Getting out of MCA debt requires a firm that understands the MCA contract structure — confessions of judgment, UCC liens, personal guarantees, ACH authorization clauses — and knows exactly how to dismantle each one. These are the three companies that deliver.

Important: Delancey Street is not a law firm. They are a specialized MCA debt settlement company that works with a nationwide network of licensed attorneys. Their approach to getting you out of MCA loans: (1) review all MCA agreements and identify every defect — usury, reconciliation failure, COJ irregularities; (2) revoke ACH authorization to stop the daily debits; (3) challenge confessions of judgment under CPLR §3218; (4) negotiate settlements at 30–60% of the balance across all funders simultaneously.
If you have stacked MCAs — 3, 5, even 8 advances from different funders — Delancey Street’s attorneys handle them all at once. They challenge the UCC liens, fight the personal guarantees, and use the usury defense as the foundation for every negotiation. The funder would rather settle at 40 cents on the dollar than lose a contested hearing where the court reclassifies the MCA as a usurious loan.

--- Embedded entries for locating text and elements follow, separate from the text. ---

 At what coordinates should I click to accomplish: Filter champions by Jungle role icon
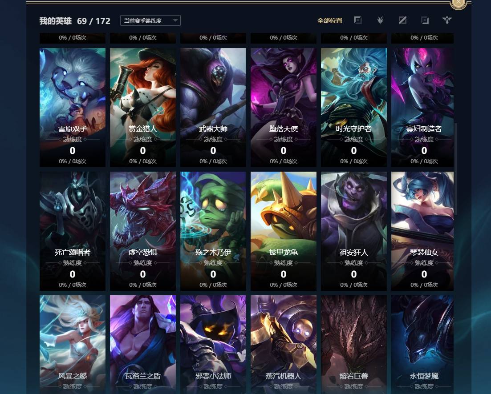pos(380,20)
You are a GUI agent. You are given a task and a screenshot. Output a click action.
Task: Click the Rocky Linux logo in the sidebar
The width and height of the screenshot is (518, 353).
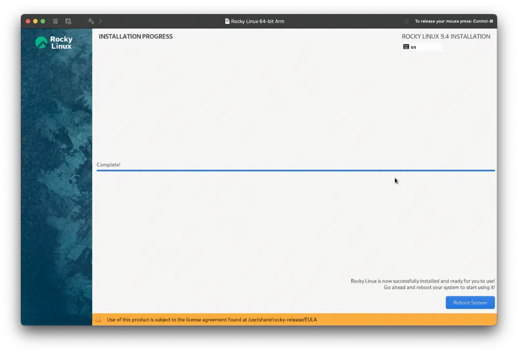point(54,43)
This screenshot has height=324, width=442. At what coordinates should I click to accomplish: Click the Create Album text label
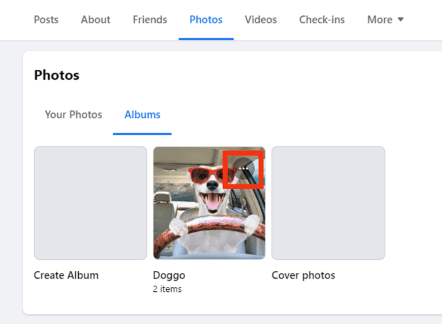66,275
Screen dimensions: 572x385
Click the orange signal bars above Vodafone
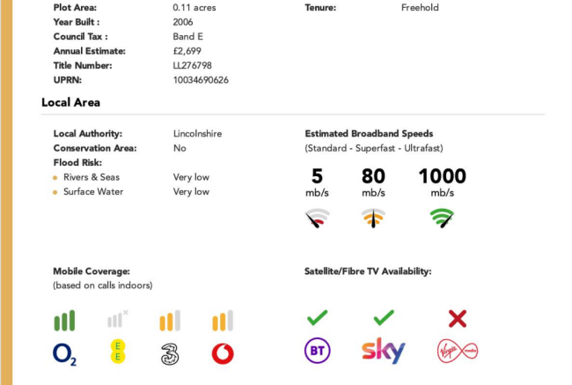pos(223,321)
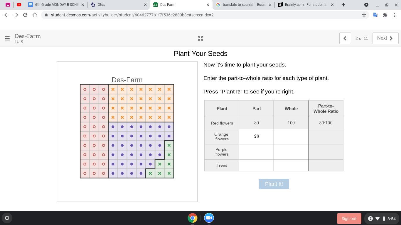The image size is (401, 225).
Task: Open the Desmos hamburger menu
Action: click(7, 38)

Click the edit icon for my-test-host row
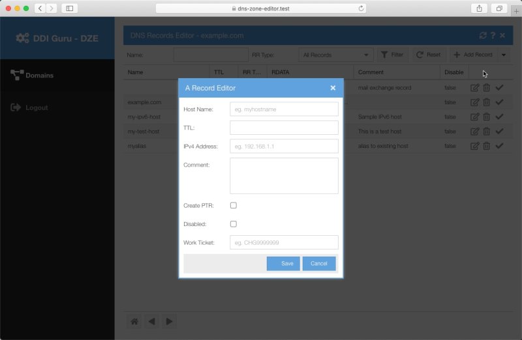pyautogui.click(x=474, y=132)
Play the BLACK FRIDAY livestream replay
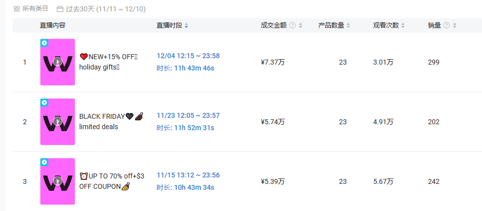Viewport: 482px width, 211px height. tap(58, 122)
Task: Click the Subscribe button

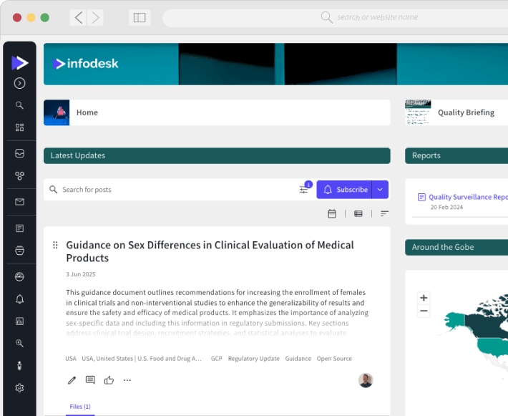Action: 345,190
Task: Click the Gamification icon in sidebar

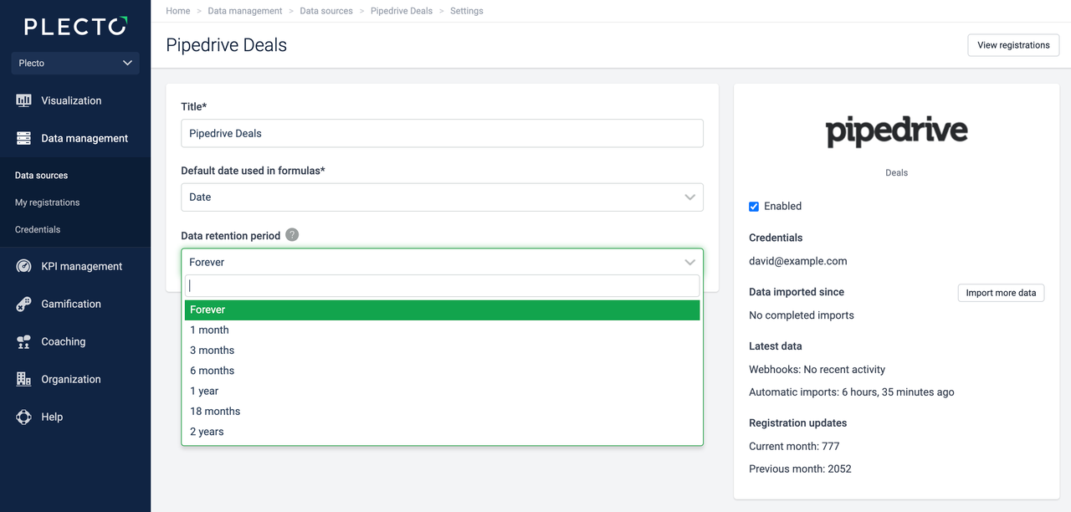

Important: National Debt Relief is not a law firm and does not handle MCA-specific defense, COJ challenges, or ACH revocation. They are the largest debt settlement company in the United States — A+ Better Business Bureau rating, 550,000+ clients served. Their focus is consumer debt with some business debt capacity. If you carry credit cards, vendor accounts, or unsecured lines of credit alongside your MCAs, National Debt Relief can address that portion of your debt.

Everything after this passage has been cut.